Email gone mad: While I was gone Dr. Jerry emailed me a lesson on mathematics… or maybe it was on effort. You decide:
“Here is a little something someone sent me that is indisputable
mathematical logic. It also made me Laugh Out Loud.
This is a strictly mathematical viewpoint...it goes like this:
What Makes 100%? What does it mean to give MORE than 100%? Ever wonder
about those people who say they are giving more than 100%? We have all
been to those meetings where someone wants you to give over 100%. How
about achieving 103%? What makes up 100% in life?
Here's a little mathematical formula that might help you answer these
questions:
If:
A B C D E F G H I J K L M
N O P Q R S T U V W X Y Z
is represented as:
1 2 3 4 5 6 7 8 9 10 11 12
13 14 15 16 17 18 19 20 21
22 23 24 25 26.
Then:
H-A -R -D-W-O -R -K
8+1+18+4+23+15+18+11 = 98%
and
K -N -O -W-L -E-D-G-E
11+14+15+23+12+5+4+7+5
= 96%
But ,
A-T -T -I -T -U -D-E
1+20+20+9+20+21+4+5 = 100%
And,
B -U -L -L -S -H-I -T
2+21+12+12+19+8+9+20 = 103%
AND, look how far ass kissing
will take you..
A-S -S -K -I -S-S -I -N-G
1+19+19+11+9+19+19+9+14+7
= 118%
So, one can conclude with mathematical certainty, that While Hard work
and Knowledge will get you close, and Attitude will get you there, its
the Bullshit and Ass Kissing that will put you over the top.”
My friend Mike, a retired teacher sent me 20 Amorphisms: APHORISM: A SHORT, POINTED SENTENCE EXPRESSING A WISE OR CLEVER OBSERVATION OR A GENERAL TRUTH.
1. The nicest thing about the future is that it always starts tomorrow.
2. Money will buy a fine dog, but only kindness will make him wag his tail.
3. If you don't have a sense of humor, you probably don't have any sense at all.
4. Seat belts are not as confining as wheelchairs.
5. A good time to keep your mouth shut is when you're in deep water.
6. How come it takes so little time for a child who is afraid of the dark to become a teenager who wants to stay out all night?
7. Business conventions are important because they demonstrate how many people a company can operate without.
8. Why is it that at class reunions you feel younger than everyone else looks?
9. Scratch a cat and you will have a permanent job.

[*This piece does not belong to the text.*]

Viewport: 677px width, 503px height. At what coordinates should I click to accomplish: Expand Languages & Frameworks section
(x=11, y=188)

10. No one has more driving ambition than the boy who wants to buy a car.
11. There are no new sins; the old ones just get more publicity.

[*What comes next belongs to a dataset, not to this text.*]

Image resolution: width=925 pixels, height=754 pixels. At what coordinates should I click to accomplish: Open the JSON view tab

12. There are worse things than getting a call for a wrong number at 4 AM. - Like this: It could be a right number.
13. No one ever says 'It's only a game.' when their team is winning.
14. I've reached the age where the happy hour is a nap.

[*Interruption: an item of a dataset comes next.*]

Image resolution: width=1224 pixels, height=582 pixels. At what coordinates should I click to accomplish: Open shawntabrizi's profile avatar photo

15. Be careful reading the fine print. There's no way you're going to like it.
16. The trouble with bucket seats is that not everybody has the same size bucket.
17. Do you realize that in about 40 years, we'll have thousands of old ladies running around with tattoos? And rap music will be the Golden Oldies!
18. Money can't buy happiness -- but somehow it's more comfortable to cry in a Corvette than in a Yugo.
19. After 60, if you don't wake up aching in every joint, you are probably dead!
20. Always be yourself. Because the people that matter, don't mind. And the one's that mind, don't matter.
A little blogging music Maestro... “Wasted Days and Wasted Nights” by Freddie Fender.